(Stored items)
BEGIN
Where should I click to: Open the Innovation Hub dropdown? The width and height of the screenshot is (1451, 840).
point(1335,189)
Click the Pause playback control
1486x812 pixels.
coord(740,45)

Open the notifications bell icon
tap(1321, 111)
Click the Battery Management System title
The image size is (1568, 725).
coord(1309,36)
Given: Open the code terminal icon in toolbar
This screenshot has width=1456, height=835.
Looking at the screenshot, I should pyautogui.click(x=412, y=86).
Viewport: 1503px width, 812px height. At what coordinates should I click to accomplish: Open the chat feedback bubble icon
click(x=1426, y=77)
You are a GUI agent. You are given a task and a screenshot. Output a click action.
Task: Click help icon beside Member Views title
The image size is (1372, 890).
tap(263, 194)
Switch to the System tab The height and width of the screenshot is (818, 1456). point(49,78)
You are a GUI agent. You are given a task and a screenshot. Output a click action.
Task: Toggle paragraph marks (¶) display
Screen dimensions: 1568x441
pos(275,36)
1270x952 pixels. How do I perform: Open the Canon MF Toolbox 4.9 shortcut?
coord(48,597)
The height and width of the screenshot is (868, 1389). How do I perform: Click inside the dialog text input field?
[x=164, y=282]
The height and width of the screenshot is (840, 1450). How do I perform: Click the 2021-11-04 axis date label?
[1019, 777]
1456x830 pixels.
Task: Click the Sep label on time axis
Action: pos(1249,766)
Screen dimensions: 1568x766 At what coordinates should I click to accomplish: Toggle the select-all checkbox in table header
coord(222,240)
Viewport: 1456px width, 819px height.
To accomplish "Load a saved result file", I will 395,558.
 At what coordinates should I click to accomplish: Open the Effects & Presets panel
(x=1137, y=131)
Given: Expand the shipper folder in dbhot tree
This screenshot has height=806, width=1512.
END
__Task item__. Lines to set down from above: the line with "Click the Pause playback control", the line with "Task: Click help", and every line between, each exactly as written.

__Expected answer__.
Click the Pause playback control
1486x812 pixels.
coord(740,45)

Open the notifications bell icon
tap(1321, 111)
Click the Battery Management System title
The image size is (1568, 725).
coord(1309,36)
Given: Open the code terminal icon in toolbar
This screenshot has width=1456, height=835.
Looking at the screenshot, I should pyautogui.click(x=412, y=86).
Viewport: 1503px width, 812px height. At what coordinates should I click to accomplish: Open the chat feedback bubble icon
click(x=1426, y=77)
You are a GUI agent. You are given a task and a screenshot. Output a click action.
Task: Click help icon beside Member Views title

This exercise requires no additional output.